## WHAT IS EXPECTED
The exercise calls for every entry that follows to be repeated exactly.

## THE DATA
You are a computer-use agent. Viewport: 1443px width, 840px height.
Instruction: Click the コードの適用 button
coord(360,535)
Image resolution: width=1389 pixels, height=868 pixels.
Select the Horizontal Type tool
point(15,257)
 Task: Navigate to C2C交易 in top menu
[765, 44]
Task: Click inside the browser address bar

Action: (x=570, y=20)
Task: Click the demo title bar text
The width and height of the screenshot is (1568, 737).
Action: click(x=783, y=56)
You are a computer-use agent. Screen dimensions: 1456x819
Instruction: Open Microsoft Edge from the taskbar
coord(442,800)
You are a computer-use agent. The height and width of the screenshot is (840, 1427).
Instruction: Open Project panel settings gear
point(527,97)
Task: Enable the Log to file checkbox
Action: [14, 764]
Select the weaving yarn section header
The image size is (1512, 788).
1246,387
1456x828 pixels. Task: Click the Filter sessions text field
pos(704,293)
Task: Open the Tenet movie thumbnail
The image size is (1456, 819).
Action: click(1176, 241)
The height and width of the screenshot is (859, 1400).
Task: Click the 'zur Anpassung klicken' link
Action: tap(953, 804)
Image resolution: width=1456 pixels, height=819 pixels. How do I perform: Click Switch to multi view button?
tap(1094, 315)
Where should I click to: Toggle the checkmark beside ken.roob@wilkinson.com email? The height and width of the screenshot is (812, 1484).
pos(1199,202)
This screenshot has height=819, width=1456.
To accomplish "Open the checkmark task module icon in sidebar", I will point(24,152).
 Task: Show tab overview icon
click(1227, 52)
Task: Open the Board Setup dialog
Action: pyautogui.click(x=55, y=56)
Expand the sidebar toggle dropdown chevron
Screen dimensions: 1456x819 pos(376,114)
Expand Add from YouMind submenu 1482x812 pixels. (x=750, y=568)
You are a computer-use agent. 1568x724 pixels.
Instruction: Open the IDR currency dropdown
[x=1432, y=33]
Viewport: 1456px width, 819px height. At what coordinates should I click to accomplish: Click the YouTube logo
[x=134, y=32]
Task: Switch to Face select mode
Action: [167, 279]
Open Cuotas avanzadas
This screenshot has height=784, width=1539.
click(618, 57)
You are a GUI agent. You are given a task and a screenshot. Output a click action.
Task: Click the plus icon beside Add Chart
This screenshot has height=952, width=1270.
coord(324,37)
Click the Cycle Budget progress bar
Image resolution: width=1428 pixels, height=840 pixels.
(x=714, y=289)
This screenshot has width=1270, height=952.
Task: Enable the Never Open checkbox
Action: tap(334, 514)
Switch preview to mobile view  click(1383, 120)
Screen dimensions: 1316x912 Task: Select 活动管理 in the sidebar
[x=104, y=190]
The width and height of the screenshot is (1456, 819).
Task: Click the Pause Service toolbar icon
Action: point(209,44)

## ANSWER FOR THE TASK
You are a computer-use agent. Viewport: 1443px width, 840px height.
Instruction: Click the コードの適用 button
coord(360,535)
Image resolution: width=1389 pixels, height=868 pixels.
Select the Horizontal Type tool
point(15,257)
 Task: Navigate to C2C交易 in top menu
[765, 44]
Task: Click inside the browser address bar

Action: (x=570, y=20)
Task: Click the demo title bar text
The width and height of the screenshot is (1568, 737).
Action: click(x=783, y=56)
You are a computer-use agent. Screen dimensions: 1456x819
Instruction: Open Microsoft Edge from the taskbar
coord(442,800)
You are a computer-use agent. The height and width of the screenshot is (840, 1427).
Instruction: Open Project panel settings gear
point(527,97)
Task: Enable the Log to file checkbox
Action: [14, 764]
Select the weaving yarn section header
The image size is (1512, 788).
1246,387
1456x828 pixels. Task: Click the Filter sessions text field
pos(704,293)
Task: Open the Tenet movie thumbnail
The image size is (1456, 819).
Action: click(1176, 241)
The height and width of the screenshot is (859, 1400).
Task: Click the 'zur Anpassung klicken' link
Action: tap(953, 804)
Image resolution: width=1456 pixels, height=819 pixels. How do I perform: Click Switch to multi view button?
tap(1094, 315)
Where should I click to: Toggle the checkmark beside ken.roob@wilkinson.com email? The height and width of the screenshot is (812, 1484).
pos(1199,202)
This screenshot has height=819, width=1456.
To accomplish "Open the checkmark task module icon in sidebar", I will point(24,152).
 Task: Show tab overview icon
click(1227, 52)
Task: Open the Board Setup dialog
Action: pyautogui.click(x=55, y=56)
Expand the sidebar toggle dropdown chevron
Screen dimensions: 1456x819 pos(376,114)
Expand Add from YouMind submenu 1482x812 pixels. (x=750, y=568)
You are a computer-use agent. 1568x724 pixels.
Instruction: Open the IDR currency dropdown
[x=1432, y=33]
Viewport: 1456px width, 819px height. At what coordinates should I click to accomplish: Click the YouTube logo
[x=134, y=32]
Task: Switch to Face select mode
Action: [167, 279]
Open Cuotas avanzadas
This screenshot has height=784, width=1539.
click(618, 57)
You are a GUI agent. You are given a task and a screenshot. Output a click action.
Task: Click the plus icon beside Add Chart
This screenshot has height=952, width=1270.
coord(324,37)
Click the Cycle Budget progress bar
Image resolution: width=1428 pixels, height=840 pixels.
(x=714, y=289)
This screenshot has width=1270, height=952.
Task: Enable the Never Open checkbox
Action: tap(334, 514)
Switch preview to mobile view  click(1383, 120)
Screen dimensions: 1316x912 Task: Select 活动管理 in the sidebar
[x=104, y=190]
The width and height of the screenshot is (1456, 819).
Task: Click the Pause Service toolbar icon
Action: point(209,44)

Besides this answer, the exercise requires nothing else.